Sun's JAXP 1.1 supports yet another way to bootstrap SAX parsers. It's a more complex process, taking several steps instead of just one:
Tell it to return parsers that will do the kind of processing needed by your application.
Ask it to give you a JAXP parser of type javax.xml.parsers.SAXParser.
Finally, ask the JAXP parser to give you the XMLReader that is normally lurking inside of it.
Conceptually this is like the no-parameters XMLReaderFactory.createXMLReader() method, except it's complicated by expecting the factory to return preconfigured parsers.[16] Configuring the parser using the SAX2 flags and properties directly is preferable; the API "surface area" is smaller. Other than having different default namespace-processing modes, the practical difference is primarily availability: many implementations ensure that a JAXP system default is always accessible, but they haven't paid the same attention to providing the default SAX2 parser. (Current versions of the SAX2 classes make that easier, but you might not be using such versions.)
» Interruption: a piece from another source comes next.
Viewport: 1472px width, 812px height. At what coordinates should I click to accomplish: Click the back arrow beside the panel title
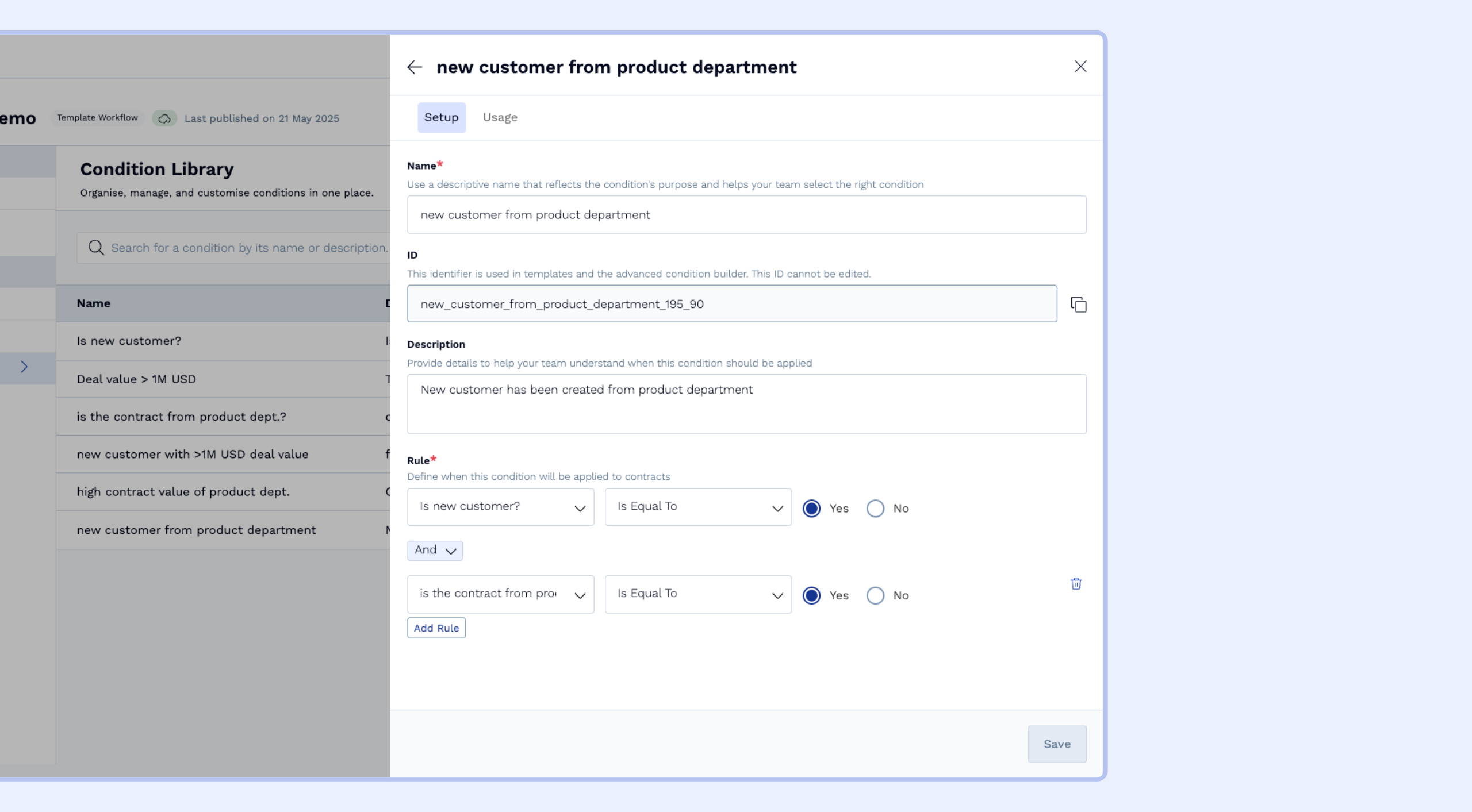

[16]You can also look at this as choosing between parsers. For example, JAXP 1.2 will probably say how to request that schema validation be done. That's most naturally done as a layer on top of SAX, with a parser filter postprocessing the output of some other SAX parser.
The code to use the JAXP bootstrap API to get a SAX2 parser looks like this:
import org.xml.sax.*; import javax.xml.parsers.*; XMLReader parser; try { SAXParserFactory factory; factory = SAXParserFactory.newInstance (); factory.setNamespaceAware (true); parser = factory.newSAXParser ().getXMLReader (); // success! } catch (FactoryConfigurationError err) { System.err.println ("can't create JAXP SAXParserFactory, " + err.getMessage ()); } catch (ParserConfigurationException err) { System.err.println ("can't create XMLReader with namespaces, " + err.getMessage ()); } catch (SAXException err) { System.err.println ("Hmm, SAXException, " + err.getMessage ()); }
Rather than calling newInstance(), you can hardcode the constructor for a particular factory, probably using one of the classes listed in Table 3-2. It's better to keep implementation preferences as configuration issues though, and not hardwire them into source code. For situations where you may have several parsers in your class path (or a tree of class loaders, as found in many recent servlet engines), JAXP offers several methods to configure such preferences. You can associate the factory class name value with the key javax.xml.parsers.SAXParserFactory by using the key to name a system property (which sets the default parser for your JVM instance) or by putting it in the $JAVA_HOME/jre/lib/jaxp.properties property file (which sets the default policy for that JVM implementation). I prefer the jaxp.properties solution; with the other method the default parser is a function of your class path settings and even the names assigned to various JAR files. You can also embed this preference in your application's JAR files as a META-INF/services/... file, but that solution is similarly sensitive to class loader configuration issues.
JAXP factory |
Class name |
---|---|
Ælfred |
gnu.xml.aelfred2.JAXPFactory |
Crimson |
org.apache.crimson.jaxp.SAXParserFactoryImpl |
Xerces |
org.apache.xerces.jaxp.SAXParserFactoryImpl |
If you're using JAXP to bootstrap a SAX2 parser, rather than the SAX2 APIs, the default setting for namespace processing is different: JAXP parsers don't process namespaces by default, while SAX2 parsers do. SAX2 normally removes all xmlns* attributes, reports namespace scope events, and may hide the namespace prefixes actually used by element and attribute names. JAXP does none of that unless you make it; in fact, the default parser mode for some current implementations is the illegal SAX2 mode described in the previous chapter. The example code in this section made the JAXP factory follow SAX2 defaults.
This book encourages you to use SAX2 directly, rather than through the JAXP factory mechanism. Even if JAXP is available, it's more complex to use. Also, the resulting parser is configured differently, so many of the examples in this book would break.